Our franchise segment revenue was $73.3 million, an increase of 29.6% from $56.5 million in the prior year period. Let me break down the drivers for the quarter. Royalty revenue was $48.4 million, which consists of royalties on monthly membership dues and annual membership fees. This compares to royalty revenue of $38.5 million in the same quarter of last year, an increase of 25.7%. This year-over-year increase had three drivers. First, we ended the quarter with 237 more franchise stores compared to the same period last year. Second, as I mentioned, our franchise same-store sales increased by 8.8%. And then third, a higher overall average royalty rate. For the fourth quarter, the average royalty rate was 6.3%, up from 5.8% in the same period last year, driven by more stores at higher royalty rates compared to the same period last year.

Next, our franchise and other fees were $4.5 million compared to $3.5 million in the prior year period. These are fees received from online new member sign-ups, the recognition of fees paid to us for new franchise agreements, area development agreements, and the transfer of existing stores and fees received from processing dues through our point-of-sale system. Also within franchise segment revenue is our placement revenue, which was $5.6 million in the fourth quarter compared to $3.8 million a year ago. These are fees we receive for assembly and placement of equipment sales to our franchise on stores within the US.

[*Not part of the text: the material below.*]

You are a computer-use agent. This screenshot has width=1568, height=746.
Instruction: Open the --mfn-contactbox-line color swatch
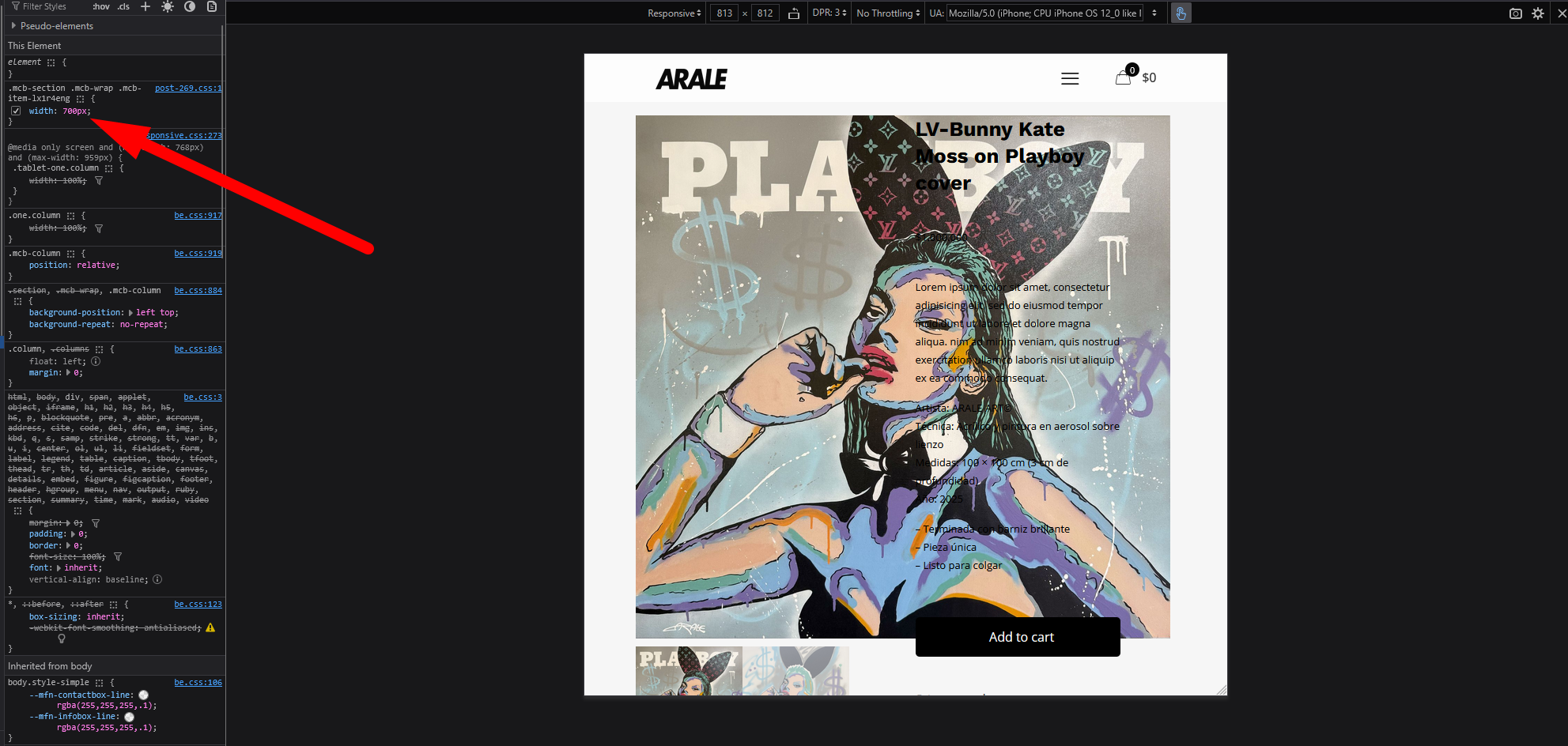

Finally, national advertising fund revenue was $13.2 million compared to $9.2 million last year. Our corporate-owned store segment revenue increased 13.7% to $41.2 million from $36.2 million in the prior year period. The $5 million increase was due to higher revenue of $3.1 million from corporate-owned stores, opened or acquired since the end of the third quarter of last year, an increase in corporate-owned same-store sales of 5.8%, contributing $1.7 million and increased annual fee revenue of $1.1 million.

Turning to our equipment segment, revenue decreased by $4.6 million or 5.6% to $77 million from $81.6 million. The decrease was primarily due to lower replacement equipment sales to existing franchise-owned stores. Replacement equipment sales were 27% of total equipment sales in the quarter compared to 37% during the same time last year. For the full year, replacement equipment sales were 25% higher than last year and were 46% of total equipment sales compared to 44% in the previous year.

Our cost of revenue, which primarily relates to direct cost of equipment sales to new and existing franchise-owned stores amounted to $59.4 million compared to $62.5 million a year ago, a decrease of 5%, which was driven by the decrease in equipment sales during the quarter, as discussed above. Store operation expenses, which are associated with our corporate-owned stores increased to $22.7 million compared to $19.9 million a year ago. The increase was primarily driven by costs associated with the nine new stores opened and 16 stores acquired since the end of the third quarter of last year.

SG&A for the quarter was $20.9 million compared to $20.4 million a year ago. For the quarter, we leveraged our SG&A as a percent of revenue by approximately 75 basis points and for the full year by approximately 120 basis points. National advertising fund expense was $13.1 million, offsetting the aforementioned NAF revenue we generated in the quarter.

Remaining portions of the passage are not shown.